Wednesday, 21 December 2016

QUEEN: Innuendo




(#422: 16 February 1991, 2 weeks)

Track listing: Innuendo/I’m Going Slightly Mad/Headlong/I Can’t Live With You/Don’t Try So Hard/Ride The Wild Wind/All God’s People/These Are The Days Of Our Lives/Delilah/The Hitman/Bijou/The Show Must Go On

Freddie Mercury’s blackstar, not that anyone who didn’t need to know knew that at the time, but to a degree that the opening song sounds remarkably similar in construction to the song “Blackstar,” though in a different key (“Innuendo”’s root chord is E major, compared with “Blackstar”’s B major), and that both albums end with a kind of protective defiance – “The Show Must Go On” and “I Can’t Give Everything Away.”

If, as surely everybody involved was aware, Innuendo was to be the last Queen album with Freddie, as such – leaving aside entry #541 for now – then everybody appears to have pulled together to go out with a bang. If anything, Mercury’s illness had intensified the group’s concentration, such that they sounded more alive than anything they had done since Sheer Heart Attack. Rockers like “Headlong,” “I Can’t Live With You” and especially “The Hitman” find the group at their best and most dynamic.

More importantly, despite his illness, Freddie sounds as though he’s having the time of his life on the record. Whooping it up, multi-tracking, self-parodying but concentrated, he revels in the music, having a great deal of fun with “I’m Going Slightly Mad” – a song whose lyric was in part conjured up in discussions with Mercury and his friend Peter Straker, and a song which suggests some awareness of what their labelmates the Pet Shop Boys were up to at the time; indeed, Brian May’s guitar sounds positively like shoegazing here.

Elsewhere, the rev-it-up “Ride The Wild Wind” suggests an art-rock modification of, of all things, the Smiths’ “Shakespeare’s Sister” while Mercury clearly enjoys himself immensely on “Delilah,” which turns out to be a song about his cat.

#### DATA SHOWN

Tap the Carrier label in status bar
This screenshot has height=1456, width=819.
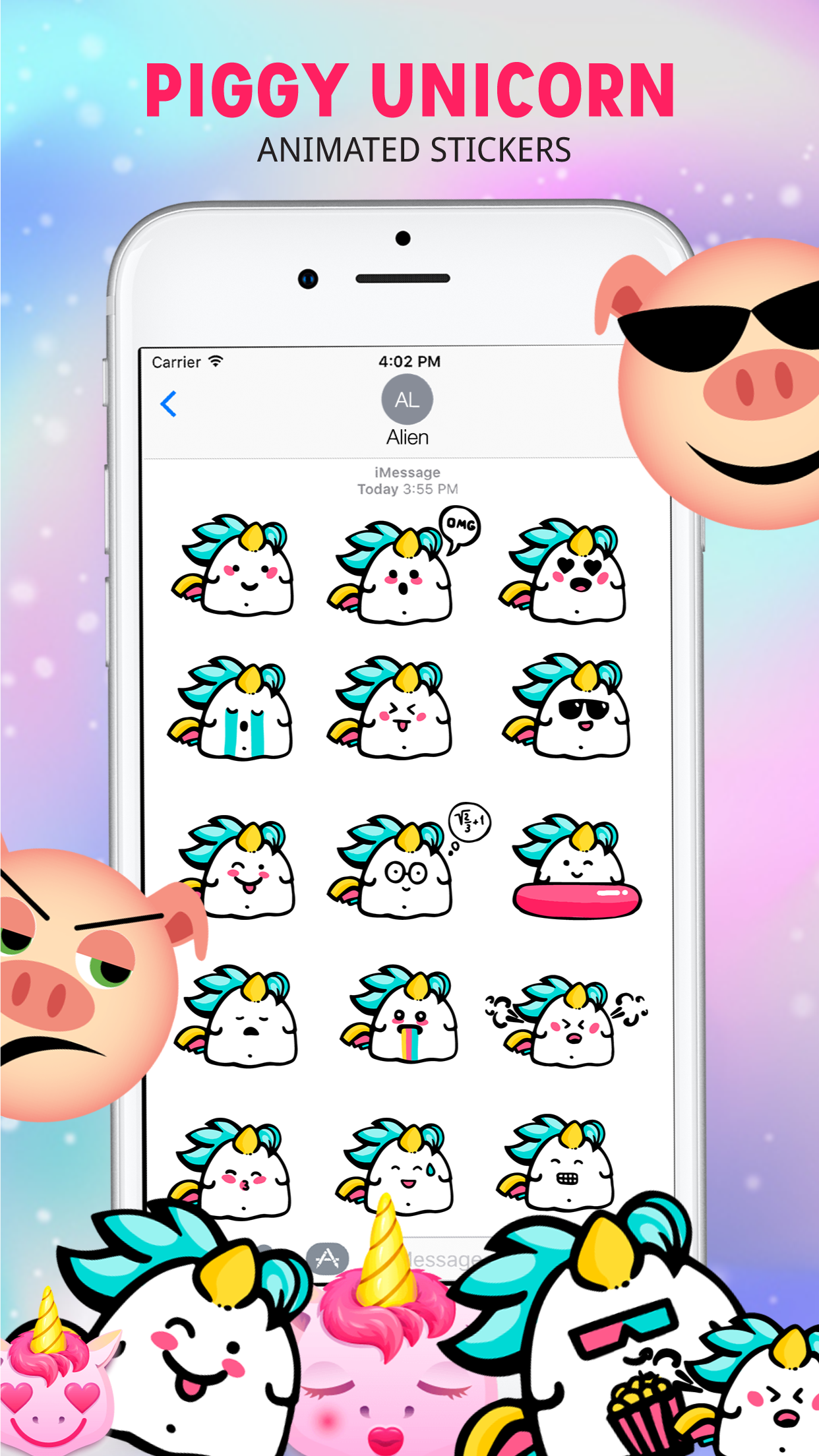click(x=177, y=361)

#### SET OF TASKS
a. From the Queen album review, return the passage from "Elsewhere, the rev-it-up" up to and including "about his cat.".
b. Render this sentence from the Innuendo review in Spanish: "Rockers like “Headlong,” “I Can’t Live With You” and especially “The Hitman” find the group at their best and most dynamic."
c. According to the Innuendo review, what is the song "Delilah" about?
Rely only on the text for what follows.

#### TASK ANSWERS
a.
Elsewhere, the rev-it-up “Ride The Wild Wind” suggests an art-rock modification of, of all things, the Smiths’ “Shakespeare’s Sister” while Mercury clearly enjoys himself immensely on “Delilah,” which turns out to be a song about his cat.

b. Temas rockeros como “Headlong”, “I Can’t Live With You” y, sobre todo, “The Hitman” muestran al grupo en su mejor momento y en su faceta más dinámica.

c. Freddie Mercury's cat.